Not paying all your attention to your child, working and having a life outside of him, and not being available to him all the time do not make you a bad mother. Being a mother does not mean being available to your child 100 percent of the time. Even a good mother or a perfect mother does not define this.
It simply means you are a human trying to balance your life. You are trying to provide a screen-free environment for your child and working hard to keep up with your responsibilities. You are your own person with your own needs and responsibilities. This is not what you should be guilty about; instead, you should pat yourself on the back and be proud of yourself.
Small Things That Made a Big Difference
Instead of just sitting all day thinking what a bad mother I am, I made some small changes which have helped me a lot whenever I am in this kind of mess again. Happily sharing the changes:
The waiting signal: Whenever I was on a call and Madhav came to me, I would signal him to wait. But for a toddler, he needs his Mama, and he will definitely not understand the signal. So I changed this habit. Instead of signaling every time I have work, I used to talk to him: ‘Mama has to work a little, so you play, and I will be there with you soon.’ Please don’t disturb Mama in between. At first, he was unable to process and wanted things his way, but he gradually understood. By inculcating this habit, we created a new connection of understanding between us.
Making the Shift from Employee to Parent: So, before, I used to scroll my phone after finishing work while Madhav was sitting and waiting for me. So instead, I changed it to no device after work hours. I started sitting with my son, playing with him, and hearing him out. This has helped me gain confidence that, now that he knows, if Mama has closed the laptop, she will be all mine. This assured me that after working, Mama is all mine.
Casually telling your Guilt: One evening, I just took Madhav to the society garden, where children were playing, and mothers were watching and talking. While talking, we talked about the Guilt we face, and believe me, every mother has different Guilt. But the word that made me realize I am not alone in this is ‘me too ’. That ‘me too’ sounded, to be honest, supportive, and it made me feel I am not alone. So, Mother, you also find your ‘me too’ person and feel happy that you are not alone.

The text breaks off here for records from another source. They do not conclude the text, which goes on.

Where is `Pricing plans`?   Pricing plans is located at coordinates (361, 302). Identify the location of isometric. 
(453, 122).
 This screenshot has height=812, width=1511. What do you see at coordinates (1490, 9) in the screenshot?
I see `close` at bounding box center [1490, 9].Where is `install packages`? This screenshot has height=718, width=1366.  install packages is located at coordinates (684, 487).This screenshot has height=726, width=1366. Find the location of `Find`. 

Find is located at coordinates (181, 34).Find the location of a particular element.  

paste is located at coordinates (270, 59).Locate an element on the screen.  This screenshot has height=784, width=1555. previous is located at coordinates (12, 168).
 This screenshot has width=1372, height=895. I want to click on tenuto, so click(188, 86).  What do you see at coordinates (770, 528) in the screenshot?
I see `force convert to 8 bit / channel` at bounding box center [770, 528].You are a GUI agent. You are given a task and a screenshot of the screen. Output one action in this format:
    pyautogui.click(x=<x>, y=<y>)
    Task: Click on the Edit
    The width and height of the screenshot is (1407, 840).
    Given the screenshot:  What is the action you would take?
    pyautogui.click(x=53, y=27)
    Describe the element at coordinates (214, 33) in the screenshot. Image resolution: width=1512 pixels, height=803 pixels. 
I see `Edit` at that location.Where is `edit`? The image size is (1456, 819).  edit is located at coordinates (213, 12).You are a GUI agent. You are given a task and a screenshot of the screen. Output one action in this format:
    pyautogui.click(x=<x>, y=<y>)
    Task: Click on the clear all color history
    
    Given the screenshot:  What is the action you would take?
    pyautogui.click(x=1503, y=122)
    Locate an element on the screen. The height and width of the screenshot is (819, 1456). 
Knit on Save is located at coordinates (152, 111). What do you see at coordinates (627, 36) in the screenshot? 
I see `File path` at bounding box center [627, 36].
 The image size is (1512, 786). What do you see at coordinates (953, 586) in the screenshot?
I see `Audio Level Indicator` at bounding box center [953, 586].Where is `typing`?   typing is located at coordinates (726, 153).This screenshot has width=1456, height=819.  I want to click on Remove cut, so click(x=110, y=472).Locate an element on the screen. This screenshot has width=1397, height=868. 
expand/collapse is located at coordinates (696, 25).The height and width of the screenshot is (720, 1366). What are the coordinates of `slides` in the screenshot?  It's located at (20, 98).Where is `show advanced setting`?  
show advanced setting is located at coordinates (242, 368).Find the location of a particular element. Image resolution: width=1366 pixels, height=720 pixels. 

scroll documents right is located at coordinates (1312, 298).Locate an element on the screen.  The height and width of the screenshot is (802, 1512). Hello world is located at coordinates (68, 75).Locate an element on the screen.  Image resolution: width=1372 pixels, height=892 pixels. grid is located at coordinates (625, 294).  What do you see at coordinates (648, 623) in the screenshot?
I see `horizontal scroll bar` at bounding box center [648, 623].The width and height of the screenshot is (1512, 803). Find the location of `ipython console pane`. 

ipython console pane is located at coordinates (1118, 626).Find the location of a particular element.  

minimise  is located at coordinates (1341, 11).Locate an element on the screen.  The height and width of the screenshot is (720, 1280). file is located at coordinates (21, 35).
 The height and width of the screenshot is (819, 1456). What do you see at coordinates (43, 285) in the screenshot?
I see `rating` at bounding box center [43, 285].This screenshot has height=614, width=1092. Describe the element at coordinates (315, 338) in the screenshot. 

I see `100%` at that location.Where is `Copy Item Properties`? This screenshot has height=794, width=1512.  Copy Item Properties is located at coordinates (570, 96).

Let go of screen time on hard days: No screen time is really good, but on hard days, instead of giving yourself a hard time, be a little gentle with yourself. If I need 10 mins for myself and Madhav is in a good mood, I used to explain to him that Mama needs to finish this, but because you will be alone for those 10 mins, I am allowing you to have 10 mins of screen time. This will not make you a bad mother; instead, this will teach your child how to manage the situation without being tough on yourself.
Express yourself to your kids: After a tiring day, you need 10 mins to yourself without any disturbance. But with a toddler, it is not possible. This is the habit I changed. Whenever I needed some time for myself, I used to tell Madhav, ‘Mama is tired and needs a few mins for herself.’
At first he was unable to process what I was telling me, but a child can sense what a mother is feeling. He understood the tone and made sure to give his Mama a few mins for herself. So after a few minutes he would come to me and ask, ‘Are you ok now? Shall I come to you now?’
For me, this was a big change because now Madhav could understand what his mother needed.
Both Realities Deserve Space
Feeling overwhelmed with loving your child is completely allowed. Both feelings exist, and this will not make you a bad mother. This will show how deeply you care for your child.